At some time within the past year the ninety degree bend where Gayton Road meets
Florence Road in Belvedere was remodelled for moderately good reasons and both
roads became even narrower. Unfortunately no one was bright enough to consider the consequences.
The ‘outside’ of the bend is adorned with only a single yellow line. Except for
ten hours a week it is perfectly legal to park there. Every ten minutes a 244
bus goes by. The scene depicted here is a regular occurrence. The bus cannot get
around without either going up the pavement - left of the picture - and this one didn’t, or partake
in a reversing manoeuvre, which is what is happening here. At busy times
reversing is not always possible.
I wonder how long that will be allowed to go on for.
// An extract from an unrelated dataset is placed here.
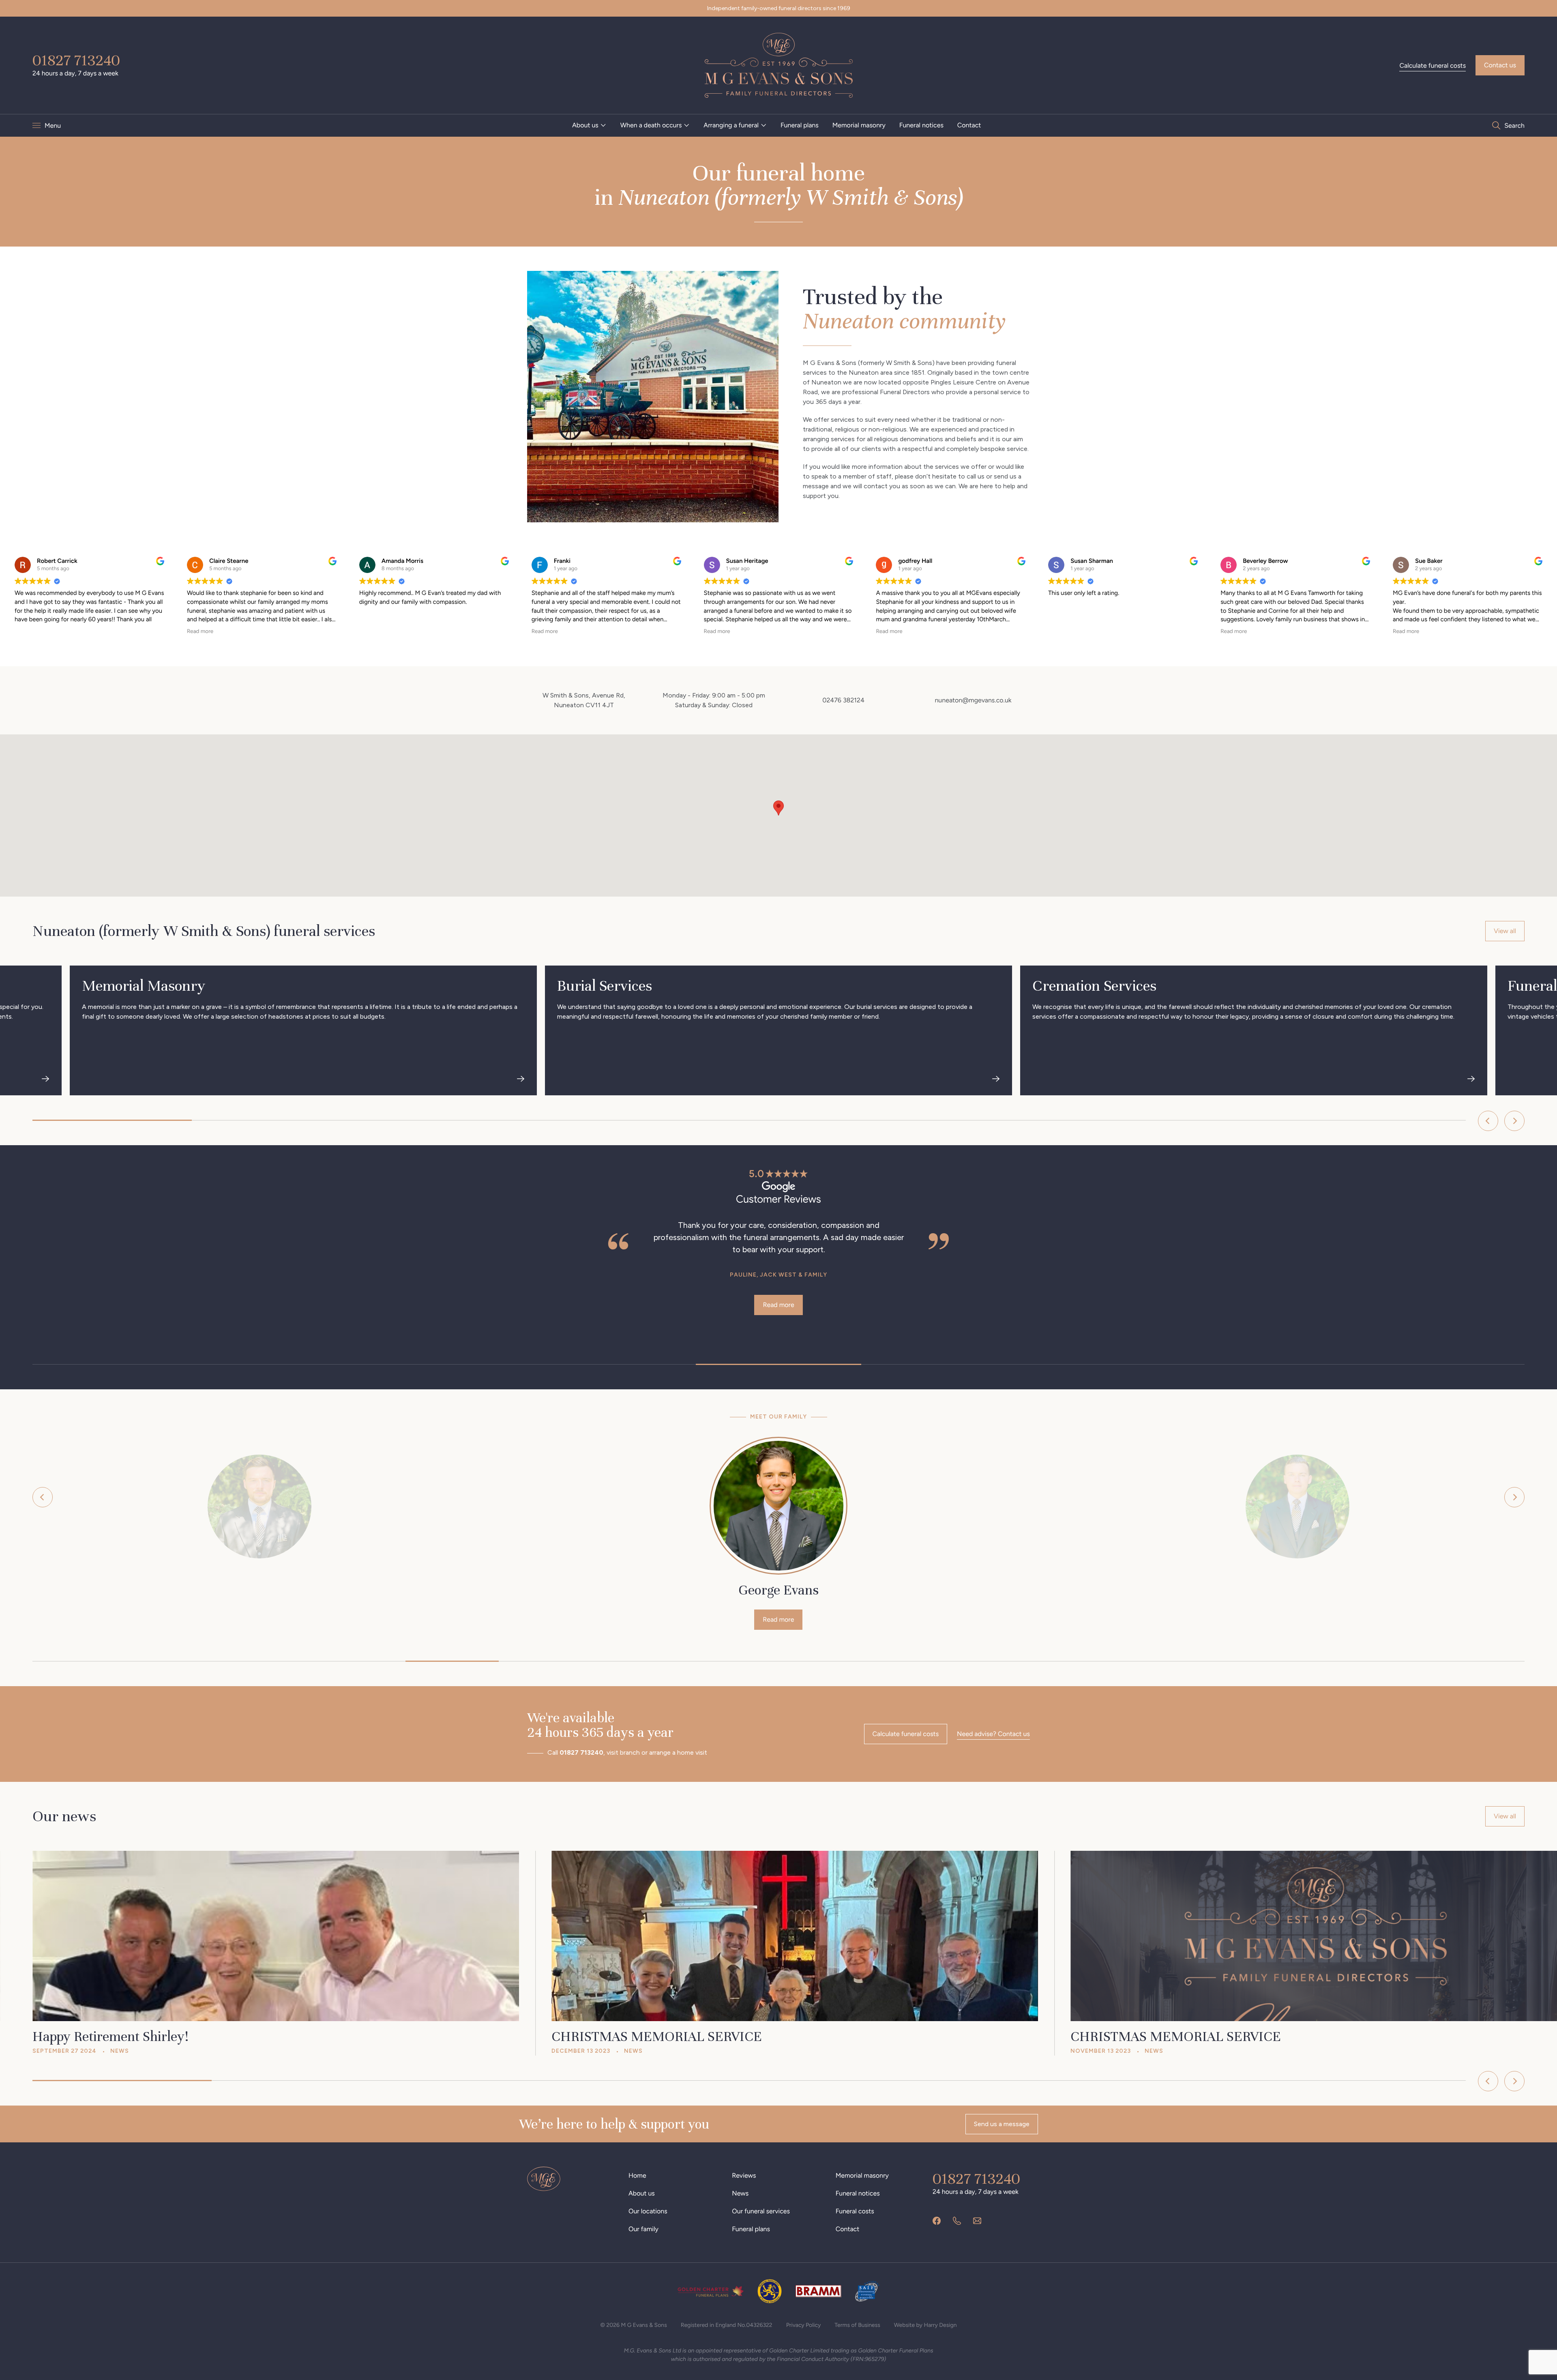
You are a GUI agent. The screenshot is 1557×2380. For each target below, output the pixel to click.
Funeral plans (800, 125)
Don’t hold your breath.
300 yards away a not totally different situation exists on Abbey Road and it has
been like it since 2009 and
featured here before. It caused
a nasty accident in 2011 and sometimes
Bexley Council unlawfully tickets cars parked there.
Once upon a time the residents’ parking bays extended to where the double yellow
line now is but along came Bexley Council and installed a pedestrian refuge.
Nothing wrong with that but once again there was an almost total lack of
foresight. The parking bays were redrawn so as not to obstruct the road but no
one filled in the gap with double yellow lines.
When commuters park there as they do every weekday, it brings buses to a near standstill. Maybe that is the idea.